Throughout the third pilot use-case of the SmartDataLake project, SYNYO has applied selected components from the SmartDataLake toolkit to complement the end-to-end workflow of open data processing, analysis and converting open data into insights and actionable information. This was performed primarily on datasets surrounding the European research landscape, e.g., projects performed under the H2020 programme, and the organisations participating in executing them, with a focus of applying key SmartDataLake functionalities, including:

– Flexibly and interactively working with the data using RAW.
– Extending the core dataset by joining it with other, independent datasets through entity resolution.
– Analysing and evaluating the data with support from the SciNeM, LOCI and SimSearch components.
– Integrating the gained insights into an end-user targeting solution.
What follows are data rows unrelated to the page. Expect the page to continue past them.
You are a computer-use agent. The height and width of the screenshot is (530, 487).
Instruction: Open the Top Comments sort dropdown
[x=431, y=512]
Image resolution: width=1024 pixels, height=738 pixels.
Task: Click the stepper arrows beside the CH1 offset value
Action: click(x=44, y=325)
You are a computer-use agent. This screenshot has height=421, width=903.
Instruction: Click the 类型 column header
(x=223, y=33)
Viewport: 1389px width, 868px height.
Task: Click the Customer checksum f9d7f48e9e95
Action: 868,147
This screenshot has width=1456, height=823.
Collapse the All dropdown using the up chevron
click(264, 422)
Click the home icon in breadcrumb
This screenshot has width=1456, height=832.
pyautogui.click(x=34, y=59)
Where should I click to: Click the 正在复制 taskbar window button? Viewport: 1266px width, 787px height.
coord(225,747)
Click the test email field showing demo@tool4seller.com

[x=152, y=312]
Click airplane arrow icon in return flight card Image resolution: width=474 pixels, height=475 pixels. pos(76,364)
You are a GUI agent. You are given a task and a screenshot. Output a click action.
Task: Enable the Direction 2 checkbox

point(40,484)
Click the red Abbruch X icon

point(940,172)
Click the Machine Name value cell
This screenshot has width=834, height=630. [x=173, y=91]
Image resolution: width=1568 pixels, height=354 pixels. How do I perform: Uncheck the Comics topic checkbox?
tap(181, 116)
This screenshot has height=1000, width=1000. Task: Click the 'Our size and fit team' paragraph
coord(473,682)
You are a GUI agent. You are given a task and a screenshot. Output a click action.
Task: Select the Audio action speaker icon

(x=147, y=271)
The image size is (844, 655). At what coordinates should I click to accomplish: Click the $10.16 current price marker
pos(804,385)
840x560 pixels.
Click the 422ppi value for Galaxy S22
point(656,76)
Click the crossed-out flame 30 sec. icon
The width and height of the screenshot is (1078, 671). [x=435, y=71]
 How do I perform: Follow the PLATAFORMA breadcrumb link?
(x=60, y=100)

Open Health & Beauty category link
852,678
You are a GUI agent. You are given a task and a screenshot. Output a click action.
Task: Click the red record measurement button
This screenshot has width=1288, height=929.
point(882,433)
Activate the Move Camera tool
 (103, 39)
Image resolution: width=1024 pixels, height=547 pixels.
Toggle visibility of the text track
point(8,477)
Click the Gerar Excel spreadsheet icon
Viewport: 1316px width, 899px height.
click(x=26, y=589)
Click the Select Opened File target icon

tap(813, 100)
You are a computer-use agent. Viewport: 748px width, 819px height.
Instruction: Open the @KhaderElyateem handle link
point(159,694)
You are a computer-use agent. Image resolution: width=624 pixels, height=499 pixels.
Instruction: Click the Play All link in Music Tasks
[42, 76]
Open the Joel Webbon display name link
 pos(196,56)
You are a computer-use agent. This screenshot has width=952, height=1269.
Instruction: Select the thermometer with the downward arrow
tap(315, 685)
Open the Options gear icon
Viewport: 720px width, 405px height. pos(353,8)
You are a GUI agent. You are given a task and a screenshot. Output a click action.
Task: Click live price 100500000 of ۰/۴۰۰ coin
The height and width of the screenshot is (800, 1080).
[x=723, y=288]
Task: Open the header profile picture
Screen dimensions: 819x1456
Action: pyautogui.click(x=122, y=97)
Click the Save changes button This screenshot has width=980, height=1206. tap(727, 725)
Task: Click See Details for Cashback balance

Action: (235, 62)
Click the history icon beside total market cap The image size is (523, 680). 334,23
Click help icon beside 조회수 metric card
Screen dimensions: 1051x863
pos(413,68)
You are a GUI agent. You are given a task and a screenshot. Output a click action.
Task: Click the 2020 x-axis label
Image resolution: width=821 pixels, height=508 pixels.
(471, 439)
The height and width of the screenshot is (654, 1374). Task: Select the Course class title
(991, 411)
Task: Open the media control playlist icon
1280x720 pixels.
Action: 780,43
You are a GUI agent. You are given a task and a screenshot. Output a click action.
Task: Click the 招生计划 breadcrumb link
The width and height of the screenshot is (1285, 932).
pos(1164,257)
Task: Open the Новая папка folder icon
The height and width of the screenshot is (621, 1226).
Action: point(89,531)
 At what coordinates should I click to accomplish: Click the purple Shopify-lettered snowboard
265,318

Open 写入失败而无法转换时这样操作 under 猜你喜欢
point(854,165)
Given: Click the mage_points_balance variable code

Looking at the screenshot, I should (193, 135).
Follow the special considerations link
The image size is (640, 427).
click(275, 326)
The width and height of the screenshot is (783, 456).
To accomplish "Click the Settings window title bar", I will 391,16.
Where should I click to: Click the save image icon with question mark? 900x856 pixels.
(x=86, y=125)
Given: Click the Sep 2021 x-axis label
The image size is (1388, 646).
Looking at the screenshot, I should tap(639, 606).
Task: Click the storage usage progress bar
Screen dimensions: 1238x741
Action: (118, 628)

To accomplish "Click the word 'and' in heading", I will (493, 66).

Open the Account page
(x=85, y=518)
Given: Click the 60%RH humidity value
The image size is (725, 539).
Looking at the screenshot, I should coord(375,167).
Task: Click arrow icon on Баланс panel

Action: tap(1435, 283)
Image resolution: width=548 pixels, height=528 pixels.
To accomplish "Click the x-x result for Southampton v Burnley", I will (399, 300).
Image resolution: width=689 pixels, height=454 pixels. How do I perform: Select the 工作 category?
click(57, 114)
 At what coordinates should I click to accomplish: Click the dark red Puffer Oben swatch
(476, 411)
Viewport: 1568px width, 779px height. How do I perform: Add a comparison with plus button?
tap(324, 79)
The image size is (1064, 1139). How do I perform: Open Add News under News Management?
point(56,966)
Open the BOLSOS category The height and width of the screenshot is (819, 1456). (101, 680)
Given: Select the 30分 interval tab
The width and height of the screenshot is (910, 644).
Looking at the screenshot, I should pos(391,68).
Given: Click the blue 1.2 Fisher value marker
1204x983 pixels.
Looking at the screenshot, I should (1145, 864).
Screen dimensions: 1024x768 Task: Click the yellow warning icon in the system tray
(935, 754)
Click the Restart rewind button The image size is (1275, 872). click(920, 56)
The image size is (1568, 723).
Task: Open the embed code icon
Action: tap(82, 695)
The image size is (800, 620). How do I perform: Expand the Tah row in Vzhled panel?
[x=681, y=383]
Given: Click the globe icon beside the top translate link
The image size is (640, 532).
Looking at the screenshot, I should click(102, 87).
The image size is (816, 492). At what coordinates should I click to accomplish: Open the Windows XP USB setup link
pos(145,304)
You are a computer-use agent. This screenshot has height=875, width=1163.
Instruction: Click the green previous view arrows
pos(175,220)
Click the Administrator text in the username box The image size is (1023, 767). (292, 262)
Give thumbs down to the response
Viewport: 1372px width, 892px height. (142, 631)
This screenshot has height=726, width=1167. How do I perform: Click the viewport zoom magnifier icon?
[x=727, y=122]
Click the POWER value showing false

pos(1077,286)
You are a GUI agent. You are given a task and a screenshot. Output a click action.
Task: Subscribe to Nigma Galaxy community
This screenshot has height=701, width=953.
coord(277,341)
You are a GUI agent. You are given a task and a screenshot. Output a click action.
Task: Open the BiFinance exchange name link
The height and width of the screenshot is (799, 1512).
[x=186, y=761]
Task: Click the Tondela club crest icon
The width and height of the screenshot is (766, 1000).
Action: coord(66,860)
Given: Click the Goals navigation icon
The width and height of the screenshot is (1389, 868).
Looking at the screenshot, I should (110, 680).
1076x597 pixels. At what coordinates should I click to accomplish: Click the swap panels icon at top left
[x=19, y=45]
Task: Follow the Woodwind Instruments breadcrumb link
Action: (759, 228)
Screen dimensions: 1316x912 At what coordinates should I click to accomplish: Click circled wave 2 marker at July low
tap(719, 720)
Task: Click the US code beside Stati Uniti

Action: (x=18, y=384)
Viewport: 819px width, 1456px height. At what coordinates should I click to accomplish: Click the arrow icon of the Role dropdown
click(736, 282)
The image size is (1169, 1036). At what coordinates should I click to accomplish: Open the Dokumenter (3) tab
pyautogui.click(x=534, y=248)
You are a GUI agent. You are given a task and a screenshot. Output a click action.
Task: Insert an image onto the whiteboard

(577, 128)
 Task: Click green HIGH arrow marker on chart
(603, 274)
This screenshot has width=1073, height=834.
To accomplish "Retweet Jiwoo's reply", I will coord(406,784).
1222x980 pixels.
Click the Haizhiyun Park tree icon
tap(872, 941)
While the first two action points enabled working with the data more easily and flexibly, e.g., by providing a flexible SQL-like interface to raw data sources, the analysis made it possible to evaluate the relevance of the data, by e.g.:

– Ranking individual entities based on their interaction within the whole network.
– Identifying communities of entities belonging together.
– Comparing entities based on their similarity.
– Applying the above in a geographical context and over time.

The main insights gained from the analysis were then selected and integrated into, either by persisting the gained information or by directly integrating the components and their configuration into an end-user targeting application that enables a user to navigate the European research landscape, by leveraging their own knowledge as a starting point. Specifically, this includes reflecting the above capabilities:

– Ranking of organisations, based on their activity in the European research landscape.
– Identifying communities of organisations based on how frequently they collaborate.
– Identifying similar organizations, projects and topics to identify future collaborations.

Overall, using the SmartDataLake toolkit made it easier for the user to navigate through the research landscape, while supporting more relevant suggestions, based on their similarity.